#### [TO DO]
a – Answer these three questions using the forum comments:
(i) In what year did the first commenter have a baby?
(ii) What is the only thing that commenter says they remotely miss?
(iii) Within how many years does the second comment suggest weapons in a crowd might be detectable?
b – Transcribe the part of the forum comments that opens with the words containing "Comment Technology will" and closes with "next 15 years.".
c – Summarize the forum comments in two sentences.
---------- PROVIDED PASSAGE ----------
Comment I think the media companies might be too stupid (Score 3, Interesting) 392

We had a baby in 2010, cut the cord because we didn't want to contaminate him will all the bullshit. Sports is the only thing we remotely miss..

This is very easy to stop if they want, cut out the reality shit, produce quality content. Make the news news again with a bit less opinion. And by quality content, I'd say figuring out Law and Order and CSI and then making n versions of those shows in different cities probably isn't good enough. No more American Idol type crap. Like real quality entertainment, like dramas and comedies. I'd gladly pay for a news channel and 5 to 10 channels with good quality stuff on it.

That takes money, takes risk and takes some intelligence to try to suss out the good from the bad. Thus I predict it won't happen, not from the current batch of media and distribution companies. They're too fat and lazy and used to just cashing checks.

Comment Technology will turn this all upside down (Score 1) 264

As a thought experiment, I've been pondering how we need to change our police and how we can with some of this technology. Wearables seem novel and like they could very easily be factored in as evidence in certain crime situations, it seems like it has to be after the fact though. More fundamentally, with cameras and the different recognitions and perhaps a few other sensors, I cannot imagine a case where we wouldn't be able to detect weapons in a crowd in a public space, maybe within the next 15 years.
---------- RAW DATA ----------
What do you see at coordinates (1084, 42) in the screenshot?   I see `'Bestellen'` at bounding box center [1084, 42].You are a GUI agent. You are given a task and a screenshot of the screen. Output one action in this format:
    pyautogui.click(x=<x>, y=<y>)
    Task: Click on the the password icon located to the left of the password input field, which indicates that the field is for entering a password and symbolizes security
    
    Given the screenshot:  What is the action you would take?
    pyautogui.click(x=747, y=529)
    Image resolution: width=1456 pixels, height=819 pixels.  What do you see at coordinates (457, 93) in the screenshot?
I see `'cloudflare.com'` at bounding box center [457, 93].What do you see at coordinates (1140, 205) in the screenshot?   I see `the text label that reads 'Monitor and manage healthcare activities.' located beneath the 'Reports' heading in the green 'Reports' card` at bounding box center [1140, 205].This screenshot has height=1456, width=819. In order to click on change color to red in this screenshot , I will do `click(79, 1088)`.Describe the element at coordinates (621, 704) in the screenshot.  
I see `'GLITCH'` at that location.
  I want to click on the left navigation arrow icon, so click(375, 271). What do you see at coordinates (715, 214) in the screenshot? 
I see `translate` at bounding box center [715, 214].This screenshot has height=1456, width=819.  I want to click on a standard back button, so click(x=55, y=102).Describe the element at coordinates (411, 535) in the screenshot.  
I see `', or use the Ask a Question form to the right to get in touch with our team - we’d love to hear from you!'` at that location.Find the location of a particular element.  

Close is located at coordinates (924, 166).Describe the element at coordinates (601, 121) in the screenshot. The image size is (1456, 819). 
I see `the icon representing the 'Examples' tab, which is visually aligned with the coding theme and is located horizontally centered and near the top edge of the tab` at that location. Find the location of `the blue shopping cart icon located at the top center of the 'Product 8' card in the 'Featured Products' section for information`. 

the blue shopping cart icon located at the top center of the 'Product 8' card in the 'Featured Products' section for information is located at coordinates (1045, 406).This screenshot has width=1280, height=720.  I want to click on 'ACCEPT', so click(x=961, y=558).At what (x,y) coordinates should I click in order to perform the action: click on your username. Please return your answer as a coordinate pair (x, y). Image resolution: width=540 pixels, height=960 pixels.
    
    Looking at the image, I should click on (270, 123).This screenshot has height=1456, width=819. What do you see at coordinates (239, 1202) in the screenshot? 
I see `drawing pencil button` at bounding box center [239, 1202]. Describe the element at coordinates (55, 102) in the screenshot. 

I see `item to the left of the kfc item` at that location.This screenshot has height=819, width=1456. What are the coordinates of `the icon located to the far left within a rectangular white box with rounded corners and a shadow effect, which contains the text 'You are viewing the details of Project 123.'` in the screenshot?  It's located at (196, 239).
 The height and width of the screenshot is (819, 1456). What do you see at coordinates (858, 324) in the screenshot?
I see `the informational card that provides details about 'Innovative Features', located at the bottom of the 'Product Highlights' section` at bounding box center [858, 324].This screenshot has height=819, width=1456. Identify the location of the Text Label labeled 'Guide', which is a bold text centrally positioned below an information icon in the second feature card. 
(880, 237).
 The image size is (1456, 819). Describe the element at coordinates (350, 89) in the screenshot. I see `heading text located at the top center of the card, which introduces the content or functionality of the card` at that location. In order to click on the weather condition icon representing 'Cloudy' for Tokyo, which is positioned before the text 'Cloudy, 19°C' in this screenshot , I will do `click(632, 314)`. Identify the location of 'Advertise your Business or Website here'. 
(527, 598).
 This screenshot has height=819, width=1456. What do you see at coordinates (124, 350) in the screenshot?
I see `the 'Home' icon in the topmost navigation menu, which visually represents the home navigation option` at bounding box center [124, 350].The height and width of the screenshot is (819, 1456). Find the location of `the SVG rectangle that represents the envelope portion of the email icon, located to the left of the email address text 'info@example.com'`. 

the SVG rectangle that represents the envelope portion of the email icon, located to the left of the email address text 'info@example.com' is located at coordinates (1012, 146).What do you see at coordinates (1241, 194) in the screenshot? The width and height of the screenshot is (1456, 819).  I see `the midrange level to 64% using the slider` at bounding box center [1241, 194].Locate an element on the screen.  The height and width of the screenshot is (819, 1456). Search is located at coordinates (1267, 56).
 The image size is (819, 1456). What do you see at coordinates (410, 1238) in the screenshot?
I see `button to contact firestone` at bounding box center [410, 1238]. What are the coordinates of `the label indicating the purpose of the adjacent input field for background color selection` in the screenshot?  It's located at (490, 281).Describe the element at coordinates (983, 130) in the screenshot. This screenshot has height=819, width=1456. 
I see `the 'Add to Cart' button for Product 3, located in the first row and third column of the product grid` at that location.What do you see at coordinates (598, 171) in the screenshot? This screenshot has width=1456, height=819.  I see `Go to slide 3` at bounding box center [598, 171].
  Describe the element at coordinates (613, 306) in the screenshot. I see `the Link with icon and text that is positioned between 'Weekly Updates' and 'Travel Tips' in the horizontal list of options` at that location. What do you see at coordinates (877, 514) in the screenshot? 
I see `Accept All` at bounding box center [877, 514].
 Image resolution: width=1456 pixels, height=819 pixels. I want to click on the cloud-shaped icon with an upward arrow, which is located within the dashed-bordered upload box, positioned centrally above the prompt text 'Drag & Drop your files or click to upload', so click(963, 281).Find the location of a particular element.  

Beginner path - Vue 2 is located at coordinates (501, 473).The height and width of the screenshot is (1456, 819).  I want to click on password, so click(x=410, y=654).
----------
#### [TASK-BY-TASK RESULTS]
a –
(i) 2010
(ii) Sports
(iii) Maybe within the next 15 years

b –
Comment Technology will turn this all upside down (Score 1) 264

As a thought experiment, I've been pondering how we need to change our police and how we can with some of this technology. Wearables seem novel and like they could very easily be factored in as evidence in certain crime situations, it seems like it has to be after the fact though. More fundamentally, with cameras and the different recognitions and perhaps a few other sensors, I cannot imagine a case where we wouldn't be able to detect weapons in a crowd in a public space, maybe within the next 15 years.

c – One comment says the writer's family cut the cord after having a baby in 2010 and argues that media companies could win viewers back with quality content and less opinion in the news. The writer predicts that the current companies are too fat and lazy to do this, while another comment considers how wearables, cameras, and sensors might change policing, perhaps making weapons in a public crowd detectable within the next 15 years.